What to work on: Count the lines in the rows below that contain the word "Happy", matching case exactly. Reply with the number alone.

Data shown:
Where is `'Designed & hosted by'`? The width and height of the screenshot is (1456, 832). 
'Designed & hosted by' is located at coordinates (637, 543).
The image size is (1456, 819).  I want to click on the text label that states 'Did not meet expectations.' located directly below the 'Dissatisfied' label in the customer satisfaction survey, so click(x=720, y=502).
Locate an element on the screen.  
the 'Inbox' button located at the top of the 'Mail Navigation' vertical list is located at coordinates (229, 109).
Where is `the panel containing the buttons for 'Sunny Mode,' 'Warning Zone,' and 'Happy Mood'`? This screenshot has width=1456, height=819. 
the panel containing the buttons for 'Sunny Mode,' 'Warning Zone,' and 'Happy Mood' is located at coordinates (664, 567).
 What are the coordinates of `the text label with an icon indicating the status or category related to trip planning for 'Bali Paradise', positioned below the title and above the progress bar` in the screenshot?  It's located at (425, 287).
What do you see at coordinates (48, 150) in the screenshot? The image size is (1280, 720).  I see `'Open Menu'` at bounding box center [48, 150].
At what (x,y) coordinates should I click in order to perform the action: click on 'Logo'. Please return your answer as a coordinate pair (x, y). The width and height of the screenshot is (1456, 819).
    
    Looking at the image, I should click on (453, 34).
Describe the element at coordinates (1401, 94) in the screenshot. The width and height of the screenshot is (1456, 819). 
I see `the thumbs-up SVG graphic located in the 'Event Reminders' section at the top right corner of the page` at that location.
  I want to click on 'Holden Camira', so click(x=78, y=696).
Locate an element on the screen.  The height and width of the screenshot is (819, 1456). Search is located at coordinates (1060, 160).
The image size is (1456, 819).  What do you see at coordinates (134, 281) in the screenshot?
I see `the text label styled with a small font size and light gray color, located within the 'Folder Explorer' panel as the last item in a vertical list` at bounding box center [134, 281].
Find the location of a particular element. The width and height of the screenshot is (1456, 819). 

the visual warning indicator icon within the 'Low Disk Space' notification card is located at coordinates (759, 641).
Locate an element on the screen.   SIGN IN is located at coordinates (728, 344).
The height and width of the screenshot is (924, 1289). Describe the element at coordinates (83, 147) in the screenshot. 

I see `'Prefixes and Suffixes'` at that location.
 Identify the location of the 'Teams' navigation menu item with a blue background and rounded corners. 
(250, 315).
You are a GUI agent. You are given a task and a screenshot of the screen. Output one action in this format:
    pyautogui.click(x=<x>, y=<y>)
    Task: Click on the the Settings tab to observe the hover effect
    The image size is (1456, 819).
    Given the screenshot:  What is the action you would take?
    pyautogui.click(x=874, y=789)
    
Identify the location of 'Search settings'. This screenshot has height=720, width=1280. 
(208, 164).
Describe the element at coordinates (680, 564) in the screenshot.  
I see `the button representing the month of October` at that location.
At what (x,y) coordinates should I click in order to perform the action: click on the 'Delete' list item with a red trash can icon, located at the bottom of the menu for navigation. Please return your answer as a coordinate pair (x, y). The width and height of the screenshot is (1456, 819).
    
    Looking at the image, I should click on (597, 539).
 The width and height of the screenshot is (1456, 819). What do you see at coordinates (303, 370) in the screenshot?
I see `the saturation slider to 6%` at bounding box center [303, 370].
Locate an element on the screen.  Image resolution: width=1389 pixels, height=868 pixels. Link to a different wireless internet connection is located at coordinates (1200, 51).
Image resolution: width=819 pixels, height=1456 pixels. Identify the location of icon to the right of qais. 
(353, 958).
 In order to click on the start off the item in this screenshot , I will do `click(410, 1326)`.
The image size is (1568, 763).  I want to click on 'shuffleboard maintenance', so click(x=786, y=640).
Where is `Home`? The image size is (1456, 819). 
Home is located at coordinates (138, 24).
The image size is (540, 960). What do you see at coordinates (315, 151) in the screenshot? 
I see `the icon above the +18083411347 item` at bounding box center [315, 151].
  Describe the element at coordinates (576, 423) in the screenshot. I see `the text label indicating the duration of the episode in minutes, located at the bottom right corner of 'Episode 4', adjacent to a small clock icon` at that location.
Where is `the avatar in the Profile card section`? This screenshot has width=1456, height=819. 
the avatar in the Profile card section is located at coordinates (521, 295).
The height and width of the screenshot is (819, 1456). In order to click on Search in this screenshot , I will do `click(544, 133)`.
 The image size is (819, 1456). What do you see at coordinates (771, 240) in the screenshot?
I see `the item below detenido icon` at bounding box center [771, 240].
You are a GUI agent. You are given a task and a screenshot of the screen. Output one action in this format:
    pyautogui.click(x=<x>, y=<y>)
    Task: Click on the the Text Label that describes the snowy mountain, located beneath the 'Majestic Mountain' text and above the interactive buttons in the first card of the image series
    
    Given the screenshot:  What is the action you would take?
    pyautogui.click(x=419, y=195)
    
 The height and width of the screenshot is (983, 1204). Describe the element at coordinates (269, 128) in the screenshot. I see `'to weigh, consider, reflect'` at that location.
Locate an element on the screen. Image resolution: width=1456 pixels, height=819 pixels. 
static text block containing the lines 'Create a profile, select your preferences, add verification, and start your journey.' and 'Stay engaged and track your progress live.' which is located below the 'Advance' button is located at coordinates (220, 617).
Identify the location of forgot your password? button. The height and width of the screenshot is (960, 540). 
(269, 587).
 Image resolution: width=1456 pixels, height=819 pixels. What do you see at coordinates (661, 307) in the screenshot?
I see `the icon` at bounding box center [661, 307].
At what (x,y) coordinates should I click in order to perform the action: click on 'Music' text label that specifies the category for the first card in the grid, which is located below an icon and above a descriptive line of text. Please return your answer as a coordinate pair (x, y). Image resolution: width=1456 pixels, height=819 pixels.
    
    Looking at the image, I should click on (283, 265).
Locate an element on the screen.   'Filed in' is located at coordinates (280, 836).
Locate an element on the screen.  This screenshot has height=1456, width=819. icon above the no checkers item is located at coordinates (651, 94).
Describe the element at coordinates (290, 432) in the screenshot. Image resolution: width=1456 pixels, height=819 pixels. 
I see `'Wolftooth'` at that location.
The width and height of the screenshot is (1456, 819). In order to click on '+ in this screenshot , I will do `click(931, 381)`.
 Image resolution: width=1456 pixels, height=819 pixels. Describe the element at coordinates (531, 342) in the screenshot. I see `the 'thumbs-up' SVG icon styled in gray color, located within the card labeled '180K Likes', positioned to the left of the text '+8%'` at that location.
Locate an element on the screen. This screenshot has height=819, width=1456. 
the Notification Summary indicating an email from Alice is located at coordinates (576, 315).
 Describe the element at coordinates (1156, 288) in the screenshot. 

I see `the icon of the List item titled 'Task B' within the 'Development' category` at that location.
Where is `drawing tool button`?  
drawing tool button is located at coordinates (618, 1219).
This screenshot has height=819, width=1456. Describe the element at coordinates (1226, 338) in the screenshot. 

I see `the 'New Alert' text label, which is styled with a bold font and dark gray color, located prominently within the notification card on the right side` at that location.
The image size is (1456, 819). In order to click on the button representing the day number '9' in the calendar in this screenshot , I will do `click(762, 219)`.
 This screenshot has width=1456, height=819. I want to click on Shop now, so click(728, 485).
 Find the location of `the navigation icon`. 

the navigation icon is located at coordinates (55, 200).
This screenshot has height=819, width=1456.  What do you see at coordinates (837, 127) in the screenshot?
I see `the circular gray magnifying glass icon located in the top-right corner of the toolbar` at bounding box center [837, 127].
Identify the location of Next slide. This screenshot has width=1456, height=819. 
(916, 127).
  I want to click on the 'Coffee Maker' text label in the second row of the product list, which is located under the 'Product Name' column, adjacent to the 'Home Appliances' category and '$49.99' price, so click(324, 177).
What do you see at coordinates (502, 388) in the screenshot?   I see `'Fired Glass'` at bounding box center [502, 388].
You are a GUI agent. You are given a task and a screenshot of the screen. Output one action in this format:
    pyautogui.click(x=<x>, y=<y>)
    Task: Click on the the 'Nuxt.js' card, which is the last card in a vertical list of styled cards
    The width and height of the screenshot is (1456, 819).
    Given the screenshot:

Result for this exercise: 2